L'histoire de Julia était fascinante. Je pensais vivre des aventures, mais elle en avait plus vu en quelques années que moi dans toute mon existence.

J'ai souri :

- « Axare...c'est un bon Roi.

- Quoi ?! Il est stupide, ouais ! Il voulait me tuer, et il me donne trois jours tranquille, sans surveillance, et j'ai pu m'enfuir comme ça !

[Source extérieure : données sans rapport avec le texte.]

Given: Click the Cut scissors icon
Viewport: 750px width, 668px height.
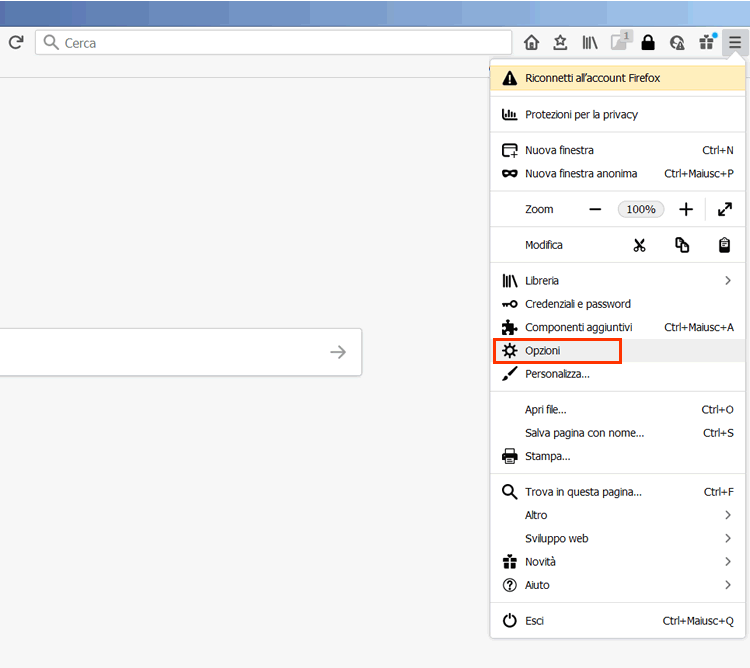Looking at the screenshot, I should 639,245.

- Exactement. Il vous a laissée partir.

- Ha ! Vous le surestimez !

- Ne sous-estimez pas les rois, Julia. »

Un silence est passé, où tombèrent quelques étoiles filantes. Julia a balbutié :

« Vous allez vous occuper de Caldera ? »

J'ai levé le nez sur les étoiles de la vérité. Et tout s'est aligné. J'ai vu la solution clairement. C'était limpide. Simple. J'ai affirmé avec gravité :

- « Oui.

- C'est parce que je vous ai fait pitié avec mon histoire ?

- Non, c'est le Roi Axare qui m'a inspiré.

- Haha ! Vous allez faire comme le Roi et leur couper la tête ?

- Non, Julia. Je vais faire comme le Roi, et les laisser partir. »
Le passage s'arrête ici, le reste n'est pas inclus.